▸ **TO DO**
Nothing beyond the line containing "Image resolution: width=1587" is to be printed; print exactly each line from the start of the records below through that line, leaving out pictures.

───── SUPPLIED MATERIAL

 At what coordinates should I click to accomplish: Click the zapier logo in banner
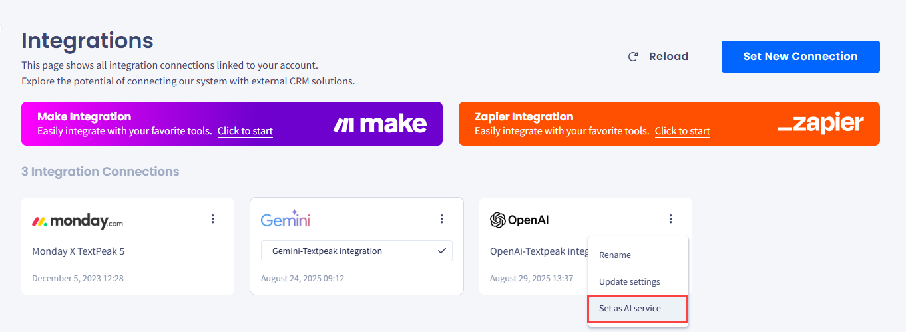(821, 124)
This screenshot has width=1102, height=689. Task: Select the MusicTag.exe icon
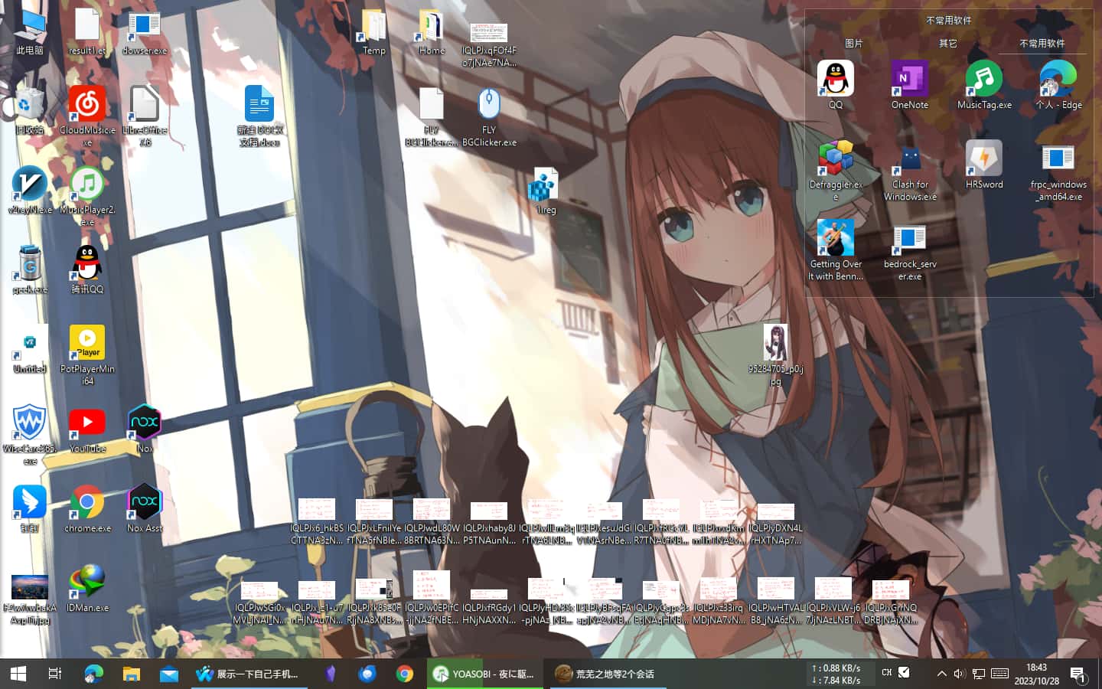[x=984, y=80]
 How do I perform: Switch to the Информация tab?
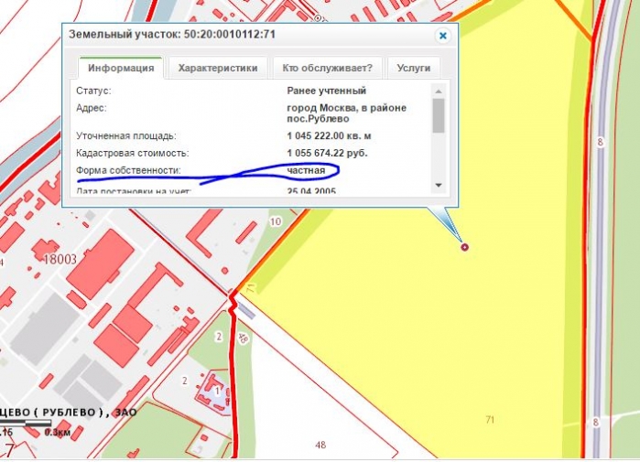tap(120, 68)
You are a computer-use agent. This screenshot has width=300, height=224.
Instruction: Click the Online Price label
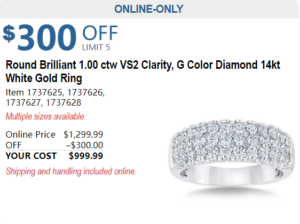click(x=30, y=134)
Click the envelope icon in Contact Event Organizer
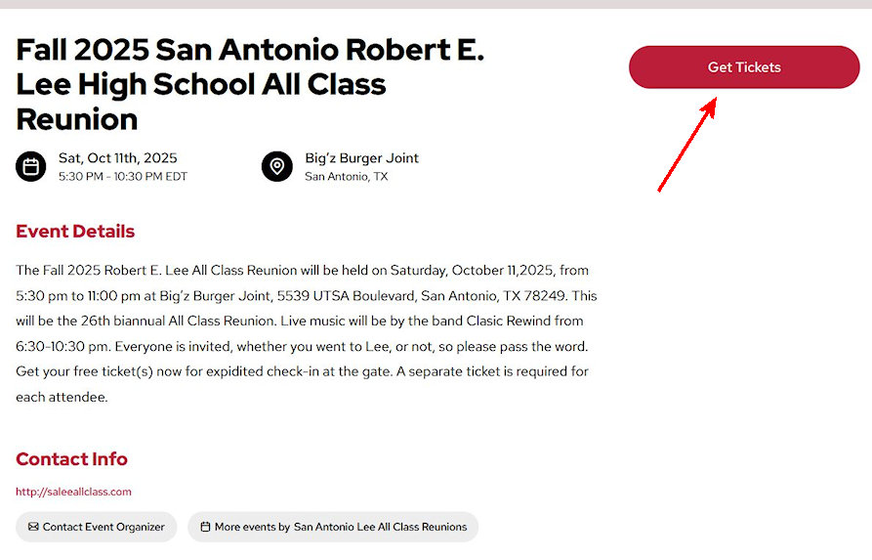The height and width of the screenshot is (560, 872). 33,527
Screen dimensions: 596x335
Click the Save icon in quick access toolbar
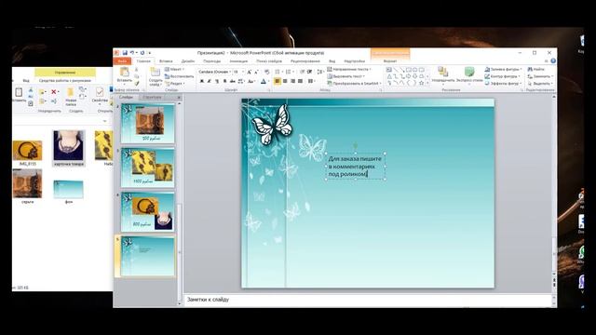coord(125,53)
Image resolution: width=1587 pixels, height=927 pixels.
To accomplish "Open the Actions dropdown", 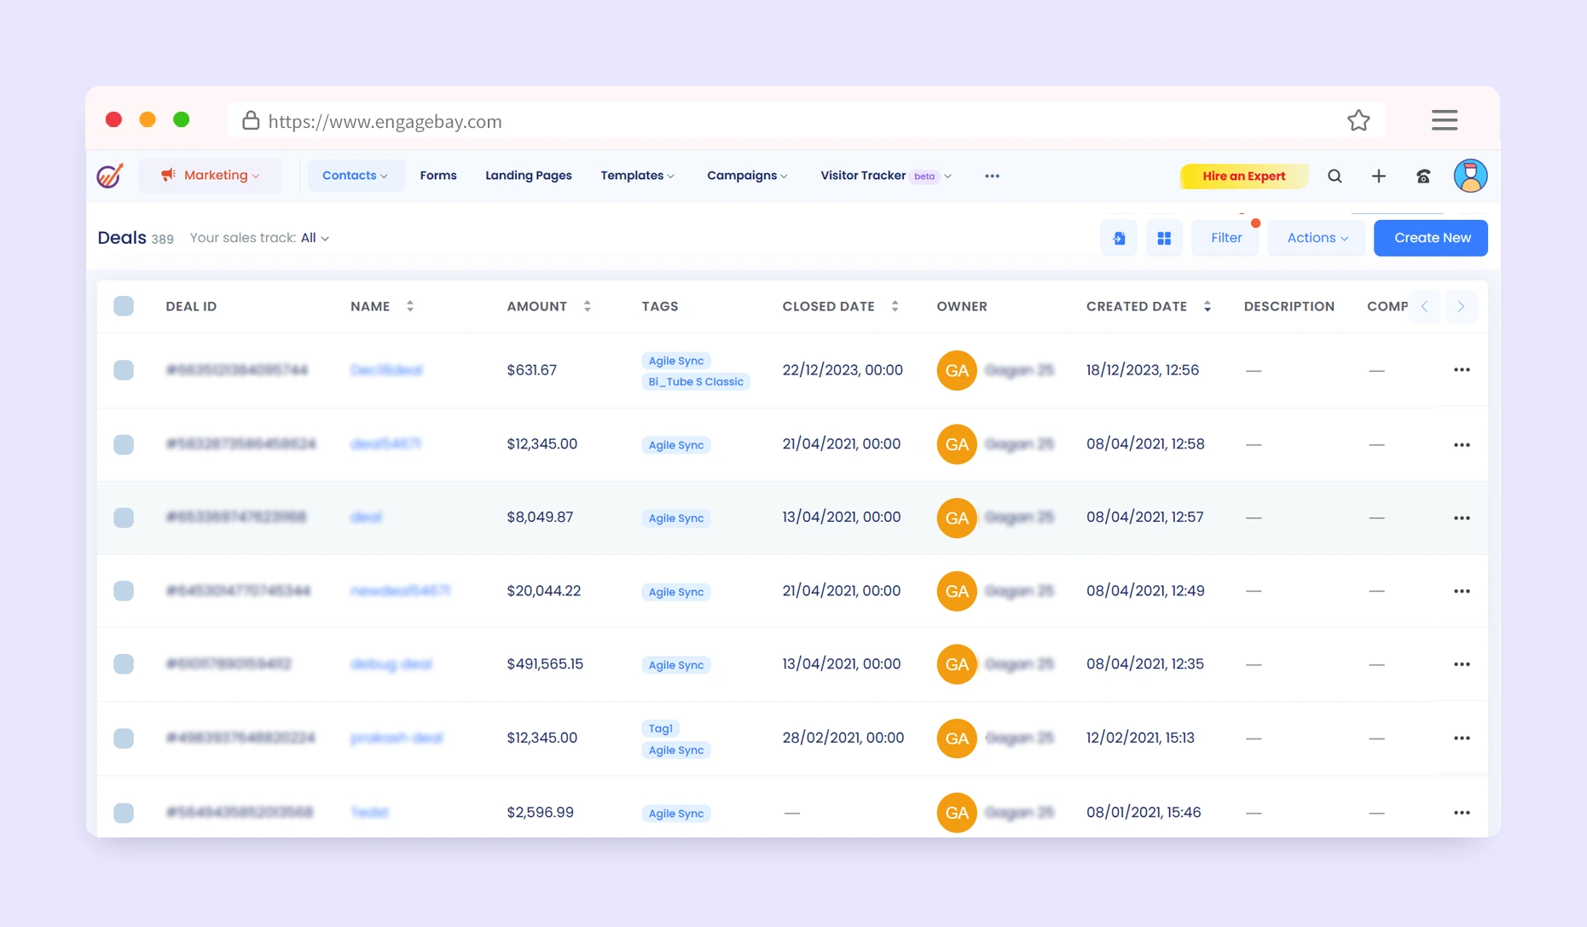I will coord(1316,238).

──────────

▸ **RESULT FOR THIS EXERCISE**
 At what coordinates should I click to accomplish: Click the zapier logo in banner
(821, 124)
This screenshot has width=1102, height=689. Task: Select the MusicTag.exe icon
[x=984, y=80]
 How do I perform: Switch to the Информация tab?
tap(120, 68)
You are a computer-use agent. This screenshot has width=300, height=224.
Instruction: Click the Online Price label
click(x=30, y=134)
Click the envelope icon in Contact Event Organizer
The height and width of the screenshot is (560, 872). 33,527
Screen dimensions: 596x335
Click the Save icon in quick access toolbar
coord(125,53)
Image resolution: width=1587 pixels, height=927 pixels.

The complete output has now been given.